PROMPT:
Identify all lines of the data containing the string "desata" and copy them.

EXERCISE DATA:

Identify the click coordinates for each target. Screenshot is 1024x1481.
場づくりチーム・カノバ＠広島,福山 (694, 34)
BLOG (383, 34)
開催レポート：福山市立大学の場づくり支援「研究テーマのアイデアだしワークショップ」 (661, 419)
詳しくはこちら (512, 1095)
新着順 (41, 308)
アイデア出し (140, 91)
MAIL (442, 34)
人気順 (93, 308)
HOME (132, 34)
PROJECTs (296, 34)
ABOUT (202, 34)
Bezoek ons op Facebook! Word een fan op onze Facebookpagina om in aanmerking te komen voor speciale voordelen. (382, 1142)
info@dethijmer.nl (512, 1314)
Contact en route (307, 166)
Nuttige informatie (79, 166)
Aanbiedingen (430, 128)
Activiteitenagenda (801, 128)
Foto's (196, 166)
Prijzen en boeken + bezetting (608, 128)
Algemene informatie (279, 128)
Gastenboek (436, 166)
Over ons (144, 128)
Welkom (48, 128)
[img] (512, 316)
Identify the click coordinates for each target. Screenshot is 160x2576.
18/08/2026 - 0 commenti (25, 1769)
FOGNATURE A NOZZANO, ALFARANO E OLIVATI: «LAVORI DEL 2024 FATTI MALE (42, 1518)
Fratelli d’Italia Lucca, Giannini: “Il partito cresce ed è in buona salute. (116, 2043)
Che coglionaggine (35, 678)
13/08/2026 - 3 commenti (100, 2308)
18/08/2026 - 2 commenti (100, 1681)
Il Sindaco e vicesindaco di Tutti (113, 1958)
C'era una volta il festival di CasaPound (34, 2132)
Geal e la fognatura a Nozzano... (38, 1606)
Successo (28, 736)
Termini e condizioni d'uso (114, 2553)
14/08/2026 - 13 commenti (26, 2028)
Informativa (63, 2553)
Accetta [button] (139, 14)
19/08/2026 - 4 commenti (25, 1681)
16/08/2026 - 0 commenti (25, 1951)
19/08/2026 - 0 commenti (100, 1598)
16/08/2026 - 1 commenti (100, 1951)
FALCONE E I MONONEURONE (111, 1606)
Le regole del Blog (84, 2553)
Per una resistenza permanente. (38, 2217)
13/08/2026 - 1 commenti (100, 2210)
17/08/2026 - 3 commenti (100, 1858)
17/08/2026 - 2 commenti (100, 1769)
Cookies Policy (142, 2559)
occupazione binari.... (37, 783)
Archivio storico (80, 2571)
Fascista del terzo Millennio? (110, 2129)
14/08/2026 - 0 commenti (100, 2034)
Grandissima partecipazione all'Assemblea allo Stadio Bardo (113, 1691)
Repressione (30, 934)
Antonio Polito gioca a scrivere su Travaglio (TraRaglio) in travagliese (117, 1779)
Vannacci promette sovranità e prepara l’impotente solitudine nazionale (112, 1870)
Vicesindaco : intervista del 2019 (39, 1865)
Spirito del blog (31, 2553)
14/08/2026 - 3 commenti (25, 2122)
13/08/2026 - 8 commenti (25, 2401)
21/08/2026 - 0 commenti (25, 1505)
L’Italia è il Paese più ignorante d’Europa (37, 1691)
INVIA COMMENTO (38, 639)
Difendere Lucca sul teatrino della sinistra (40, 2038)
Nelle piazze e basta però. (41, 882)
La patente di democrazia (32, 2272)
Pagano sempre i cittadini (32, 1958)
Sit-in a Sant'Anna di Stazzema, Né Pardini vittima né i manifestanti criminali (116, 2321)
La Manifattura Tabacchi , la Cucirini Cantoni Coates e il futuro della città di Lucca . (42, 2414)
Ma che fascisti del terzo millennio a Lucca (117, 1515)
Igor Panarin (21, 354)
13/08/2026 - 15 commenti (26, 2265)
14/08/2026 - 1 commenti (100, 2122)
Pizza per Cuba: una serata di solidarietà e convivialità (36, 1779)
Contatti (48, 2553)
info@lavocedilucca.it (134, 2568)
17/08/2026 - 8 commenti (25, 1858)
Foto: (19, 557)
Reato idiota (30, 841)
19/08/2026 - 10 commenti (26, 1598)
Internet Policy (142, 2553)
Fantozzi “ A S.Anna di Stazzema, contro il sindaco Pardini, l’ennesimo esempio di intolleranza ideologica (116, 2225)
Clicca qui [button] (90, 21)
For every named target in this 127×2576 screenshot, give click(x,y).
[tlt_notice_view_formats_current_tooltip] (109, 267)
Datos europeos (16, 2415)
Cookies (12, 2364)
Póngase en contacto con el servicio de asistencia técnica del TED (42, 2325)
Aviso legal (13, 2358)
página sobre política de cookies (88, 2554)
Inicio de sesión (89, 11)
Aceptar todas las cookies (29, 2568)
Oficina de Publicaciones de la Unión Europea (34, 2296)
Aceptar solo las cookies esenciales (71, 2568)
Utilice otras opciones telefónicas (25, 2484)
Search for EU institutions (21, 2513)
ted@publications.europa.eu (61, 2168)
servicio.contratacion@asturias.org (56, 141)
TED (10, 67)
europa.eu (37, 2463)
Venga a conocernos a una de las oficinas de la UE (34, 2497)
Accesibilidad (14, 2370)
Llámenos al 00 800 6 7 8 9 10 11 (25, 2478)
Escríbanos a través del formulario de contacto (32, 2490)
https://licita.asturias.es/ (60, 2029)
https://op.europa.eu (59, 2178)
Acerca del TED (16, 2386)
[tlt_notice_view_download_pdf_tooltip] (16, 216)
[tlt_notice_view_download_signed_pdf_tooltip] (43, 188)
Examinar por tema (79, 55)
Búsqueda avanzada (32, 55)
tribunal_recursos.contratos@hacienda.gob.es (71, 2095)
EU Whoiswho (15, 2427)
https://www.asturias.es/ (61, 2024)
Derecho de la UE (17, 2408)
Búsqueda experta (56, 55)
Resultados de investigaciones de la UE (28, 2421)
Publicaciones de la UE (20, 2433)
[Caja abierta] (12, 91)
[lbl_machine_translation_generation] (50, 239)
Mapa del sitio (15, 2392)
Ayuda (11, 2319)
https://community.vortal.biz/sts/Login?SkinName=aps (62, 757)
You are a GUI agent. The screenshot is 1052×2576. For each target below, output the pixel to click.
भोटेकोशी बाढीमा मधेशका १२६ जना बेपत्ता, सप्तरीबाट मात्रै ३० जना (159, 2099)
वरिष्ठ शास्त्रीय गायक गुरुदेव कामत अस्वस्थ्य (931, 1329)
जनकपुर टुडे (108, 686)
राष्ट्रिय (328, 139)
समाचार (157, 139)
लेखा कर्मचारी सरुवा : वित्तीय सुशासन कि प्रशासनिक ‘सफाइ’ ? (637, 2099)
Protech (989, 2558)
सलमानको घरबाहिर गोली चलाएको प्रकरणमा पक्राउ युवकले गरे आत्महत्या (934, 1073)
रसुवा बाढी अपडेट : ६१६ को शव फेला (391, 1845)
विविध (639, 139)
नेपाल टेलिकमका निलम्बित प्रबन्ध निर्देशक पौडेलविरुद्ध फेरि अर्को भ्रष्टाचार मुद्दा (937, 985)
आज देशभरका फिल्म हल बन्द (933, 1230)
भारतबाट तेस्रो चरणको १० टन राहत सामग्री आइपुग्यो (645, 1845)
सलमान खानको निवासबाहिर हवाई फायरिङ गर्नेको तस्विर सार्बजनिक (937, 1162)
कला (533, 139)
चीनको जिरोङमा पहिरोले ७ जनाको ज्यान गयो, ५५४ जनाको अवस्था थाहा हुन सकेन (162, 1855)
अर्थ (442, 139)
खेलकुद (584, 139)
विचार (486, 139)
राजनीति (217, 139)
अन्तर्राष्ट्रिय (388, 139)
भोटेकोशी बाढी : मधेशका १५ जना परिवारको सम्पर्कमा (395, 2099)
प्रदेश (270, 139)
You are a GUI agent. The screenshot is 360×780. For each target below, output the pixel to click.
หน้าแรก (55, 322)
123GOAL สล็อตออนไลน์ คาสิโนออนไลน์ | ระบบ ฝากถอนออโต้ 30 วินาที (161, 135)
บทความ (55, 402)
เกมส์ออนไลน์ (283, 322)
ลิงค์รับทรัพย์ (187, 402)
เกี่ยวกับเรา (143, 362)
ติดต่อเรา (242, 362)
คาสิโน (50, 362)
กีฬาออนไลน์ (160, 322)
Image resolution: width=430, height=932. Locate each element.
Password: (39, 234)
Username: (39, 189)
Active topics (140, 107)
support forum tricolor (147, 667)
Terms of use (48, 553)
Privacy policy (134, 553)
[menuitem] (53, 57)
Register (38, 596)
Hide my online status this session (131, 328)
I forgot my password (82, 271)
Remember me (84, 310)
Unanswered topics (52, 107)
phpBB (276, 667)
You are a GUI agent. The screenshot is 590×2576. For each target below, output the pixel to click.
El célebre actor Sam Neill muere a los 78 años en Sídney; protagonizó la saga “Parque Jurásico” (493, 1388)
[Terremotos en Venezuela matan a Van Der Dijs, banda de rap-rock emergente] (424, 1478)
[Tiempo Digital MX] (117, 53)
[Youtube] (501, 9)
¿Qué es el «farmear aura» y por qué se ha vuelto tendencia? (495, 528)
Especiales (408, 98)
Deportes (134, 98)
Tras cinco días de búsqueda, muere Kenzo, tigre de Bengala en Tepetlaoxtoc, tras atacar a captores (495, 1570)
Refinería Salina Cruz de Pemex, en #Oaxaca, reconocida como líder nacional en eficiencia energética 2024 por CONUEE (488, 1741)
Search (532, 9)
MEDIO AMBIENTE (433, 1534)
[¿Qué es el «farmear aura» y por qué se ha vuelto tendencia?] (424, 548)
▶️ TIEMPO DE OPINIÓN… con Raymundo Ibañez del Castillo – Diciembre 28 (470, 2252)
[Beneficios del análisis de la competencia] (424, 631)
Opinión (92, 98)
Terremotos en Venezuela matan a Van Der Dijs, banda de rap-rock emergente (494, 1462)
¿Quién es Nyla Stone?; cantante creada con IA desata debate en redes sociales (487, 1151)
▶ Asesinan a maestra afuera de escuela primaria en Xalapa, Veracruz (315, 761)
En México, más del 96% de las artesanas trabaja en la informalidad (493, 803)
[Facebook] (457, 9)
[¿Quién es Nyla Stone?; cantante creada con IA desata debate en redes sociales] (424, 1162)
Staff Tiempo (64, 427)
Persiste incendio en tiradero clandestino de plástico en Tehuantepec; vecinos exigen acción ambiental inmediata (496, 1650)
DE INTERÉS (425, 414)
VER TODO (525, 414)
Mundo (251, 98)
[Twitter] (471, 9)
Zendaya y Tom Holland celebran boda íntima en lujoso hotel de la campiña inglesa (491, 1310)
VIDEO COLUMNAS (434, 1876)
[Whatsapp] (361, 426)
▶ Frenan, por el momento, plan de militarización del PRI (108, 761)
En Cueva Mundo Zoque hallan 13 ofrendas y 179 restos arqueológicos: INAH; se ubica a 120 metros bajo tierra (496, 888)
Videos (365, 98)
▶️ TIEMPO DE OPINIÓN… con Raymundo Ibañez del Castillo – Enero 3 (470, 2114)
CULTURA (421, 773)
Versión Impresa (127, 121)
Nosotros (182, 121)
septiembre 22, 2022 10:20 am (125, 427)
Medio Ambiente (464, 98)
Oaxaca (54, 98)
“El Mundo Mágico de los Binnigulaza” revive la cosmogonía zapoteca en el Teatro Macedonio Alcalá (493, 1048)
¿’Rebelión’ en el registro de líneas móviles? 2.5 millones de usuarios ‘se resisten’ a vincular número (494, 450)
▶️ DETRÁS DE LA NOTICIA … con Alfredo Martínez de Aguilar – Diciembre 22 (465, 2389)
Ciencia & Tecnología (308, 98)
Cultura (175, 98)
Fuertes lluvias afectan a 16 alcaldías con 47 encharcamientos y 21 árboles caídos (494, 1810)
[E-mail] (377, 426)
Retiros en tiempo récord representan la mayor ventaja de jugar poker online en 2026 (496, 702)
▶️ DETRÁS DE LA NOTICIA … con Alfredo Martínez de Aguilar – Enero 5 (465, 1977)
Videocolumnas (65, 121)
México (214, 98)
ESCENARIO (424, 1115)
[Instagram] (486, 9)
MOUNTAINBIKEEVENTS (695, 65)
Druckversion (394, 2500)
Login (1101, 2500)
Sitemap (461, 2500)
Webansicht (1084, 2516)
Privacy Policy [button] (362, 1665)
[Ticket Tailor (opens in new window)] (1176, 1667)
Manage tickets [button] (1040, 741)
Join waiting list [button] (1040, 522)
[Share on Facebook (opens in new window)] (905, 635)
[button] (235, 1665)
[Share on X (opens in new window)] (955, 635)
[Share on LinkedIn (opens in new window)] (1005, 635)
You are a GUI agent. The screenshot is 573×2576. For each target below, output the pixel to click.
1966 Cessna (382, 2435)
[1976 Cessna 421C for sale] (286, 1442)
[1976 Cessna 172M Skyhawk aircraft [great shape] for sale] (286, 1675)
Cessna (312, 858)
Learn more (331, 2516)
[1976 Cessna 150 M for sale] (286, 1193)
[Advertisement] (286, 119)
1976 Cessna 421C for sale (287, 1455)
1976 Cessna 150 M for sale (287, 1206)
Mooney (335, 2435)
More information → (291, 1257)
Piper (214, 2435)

RESPONSE BOX:
¿Quién es Nyla Stone?; cantante creada con IA desata debate en redes sociales (487, 1151)
[¿Quién es Nyla Stone?; cantante creada con IA desata debate en redes sociales] (424, 1162)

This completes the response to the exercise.